In the material below, find each line that contains the word "Play" and copy it.

┌────────

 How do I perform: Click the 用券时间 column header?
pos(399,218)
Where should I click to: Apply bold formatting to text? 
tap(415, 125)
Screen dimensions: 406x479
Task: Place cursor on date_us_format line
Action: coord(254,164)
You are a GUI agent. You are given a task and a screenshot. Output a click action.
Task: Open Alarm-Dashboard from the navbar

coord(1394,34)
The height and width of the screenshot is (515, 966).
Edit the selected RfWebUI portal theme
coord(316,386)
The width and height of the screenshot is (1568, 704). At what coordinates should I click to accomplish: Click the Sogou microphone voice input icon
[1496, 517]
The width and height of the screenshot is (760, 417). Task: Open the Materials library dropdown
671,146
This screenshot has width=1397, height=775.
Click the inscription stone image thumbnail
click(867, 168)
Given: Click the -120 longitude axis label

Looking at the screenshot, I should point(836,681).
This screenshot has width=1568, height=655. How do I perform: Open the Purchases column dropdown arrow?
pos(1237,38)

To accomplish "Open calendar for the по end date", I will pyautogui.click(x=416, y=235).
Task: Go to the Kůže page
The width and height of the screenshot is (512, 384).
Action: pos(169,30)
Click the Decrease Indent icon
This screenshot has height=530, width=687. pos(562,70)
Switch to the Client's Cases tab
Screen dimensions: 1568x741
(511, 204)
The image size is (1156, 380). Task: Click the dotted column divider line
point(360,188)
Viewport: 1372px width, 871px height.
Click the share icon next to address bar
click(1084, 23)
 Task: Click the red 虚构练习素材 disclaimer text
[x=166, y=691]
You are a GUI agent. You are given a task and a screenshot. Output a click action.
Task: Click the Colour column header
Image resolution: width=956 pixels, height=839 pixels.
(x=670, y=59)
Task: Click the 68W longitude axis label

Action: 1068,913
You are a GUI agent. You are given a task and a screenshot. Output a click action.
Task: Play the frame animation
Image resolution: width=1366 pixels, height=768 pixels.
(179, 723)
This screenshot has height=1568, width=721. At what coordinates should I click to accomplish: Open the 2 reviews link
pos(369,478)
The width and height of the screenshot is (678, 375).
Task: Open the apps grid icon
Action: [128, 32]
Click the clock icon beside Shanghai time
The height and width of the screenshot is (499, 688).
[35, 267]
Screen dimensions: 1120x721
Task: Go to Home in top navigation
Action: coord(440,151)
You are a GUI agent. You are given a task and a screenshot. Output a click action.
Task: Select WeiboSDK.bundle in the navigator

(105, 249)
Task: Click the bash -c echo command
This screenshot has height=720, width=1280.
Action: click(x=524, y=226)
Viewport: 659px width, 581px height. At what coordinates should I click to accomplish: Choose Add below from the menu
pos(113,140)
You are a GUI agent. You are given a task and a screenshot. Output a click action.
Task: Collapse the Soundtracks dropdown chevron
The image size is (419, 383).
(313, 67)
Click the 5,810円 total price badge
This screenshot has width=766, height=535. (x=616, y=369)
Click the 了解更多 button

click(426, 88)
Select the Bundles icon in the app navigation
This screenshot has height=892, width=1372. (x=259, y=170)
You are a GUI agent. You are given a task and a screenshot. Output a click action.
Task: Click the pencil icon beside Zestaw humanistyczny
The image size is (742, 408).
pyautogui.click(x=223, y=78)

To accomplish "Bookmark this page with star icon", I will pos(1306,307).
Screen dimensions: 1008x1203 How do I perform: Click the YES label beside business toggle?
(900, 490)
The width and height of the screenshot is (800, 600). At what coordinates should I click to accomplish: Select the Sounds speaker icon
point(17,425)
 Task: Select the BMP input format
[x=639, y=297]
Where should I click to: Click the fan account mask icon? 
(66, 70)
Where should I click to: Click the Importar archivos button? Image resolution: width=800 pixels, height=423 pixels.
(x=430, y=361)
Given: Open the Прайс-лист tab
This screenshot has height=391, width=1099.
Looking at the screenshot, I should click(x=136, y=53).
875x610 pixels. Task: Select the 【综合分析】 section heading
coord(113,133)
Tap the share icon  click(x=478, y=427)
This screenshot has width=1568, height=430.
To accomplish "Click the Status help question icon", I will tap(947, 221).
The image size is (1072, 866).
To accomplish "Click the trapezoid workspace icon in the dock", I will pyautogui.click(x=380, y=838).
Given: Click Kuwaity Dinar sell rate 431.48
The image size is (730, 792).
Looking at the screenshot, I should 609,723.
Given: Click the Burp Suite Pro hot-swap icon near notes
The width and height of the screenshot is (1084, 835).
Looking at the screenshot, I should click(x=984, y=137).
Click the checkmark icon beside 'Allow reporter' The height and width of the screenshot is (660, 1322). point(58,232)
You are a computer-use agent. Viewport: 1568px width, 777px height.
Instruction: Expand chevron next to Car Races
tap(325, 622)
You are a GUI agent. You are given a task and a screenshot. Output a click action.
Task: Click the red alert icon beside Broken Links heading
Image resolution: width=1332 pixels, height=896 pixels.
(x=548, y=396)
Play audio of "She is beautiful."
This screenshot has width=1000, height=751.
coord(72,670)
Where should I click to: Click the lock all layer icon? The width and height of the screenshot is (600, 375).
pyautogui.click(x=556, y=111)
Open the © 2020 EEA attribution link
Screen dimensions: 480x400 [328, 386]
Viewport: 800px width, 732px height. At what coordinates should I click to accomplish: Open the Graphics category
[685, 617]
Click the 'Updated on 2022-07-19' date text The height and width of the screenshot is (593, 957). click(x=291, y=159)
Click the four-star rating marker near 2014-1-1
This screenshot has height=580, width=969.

└────────

§ **Exercise result**:
Task: Play the frame animation
Play audio of "She is beautiful."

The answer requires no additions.